Sometimes the Mac Finder can get its knickers in a twist about files that you *ought* to be able to open just fine but Finder says no. You may see a message that says “Item XYZ is used by Mac OS X and can’t be opened.”
This can happen if the Finder is in the middle of a copy and the source disk is suddenly disconnected. During a copy the Finder sets a special type/creator code on files, and when the copy completes the proper type/creator code is restored. But if the copy is interrupted then sometimes instead of recovering gracefully the Finder leaves the files with their temporary attributes.
So if you do have these “ghost” files, here is a bit of command-line magic to remove the Finder’s temporary attributes (you would need to change the “`/path/to/files`” bit):
mdfind -onlyin /path/to/files -0 “kMDItemFSTypeCode==brok && kMDItemFSCreatorCode==MACS” | xargs -0 -n1 xattr -d com.apple.FinderInfo
(This is a single command, all on one line, which you type in Terminal.app.)
What this does is use [the Spotlight tool][mdfind] to find only files that have a Mac file type of “brok” and a creator code set to “MACS”. Then for each file we remove the Finder attributes (which means the Finder reverts to using the file-name’s extension when deciding how to open a file).

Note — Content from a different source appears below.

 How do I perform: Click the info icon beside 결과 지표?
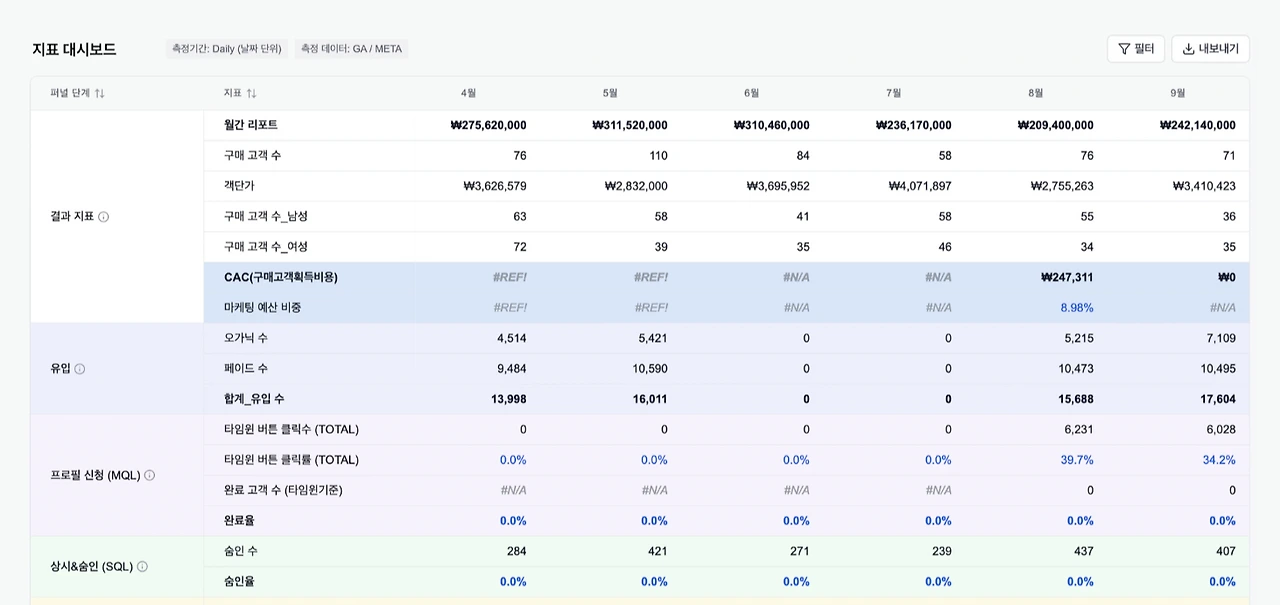click(104, 216)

The `-onlyin` flag is used to restrict the search to a particular folder and its sub-folders, a belt and braces approach to making sure we only fix the files we are interested in.
This post was suggested by [@hobbsy][hobbsy], who had probs with RAW pictures he had copied across disks.
Although the way I showed him how to do this originally was needlessly convoluted because I forgot what one can do with `mdfind`.
Although the way I showed him how to do this was so much simpler because it was wrapped in a drag-and-drop Mac application created using [Sveinbjörn Þórðarson’s Platypus][playtpus], so no need to type the wrong thing into the shell and accidentally delete everything.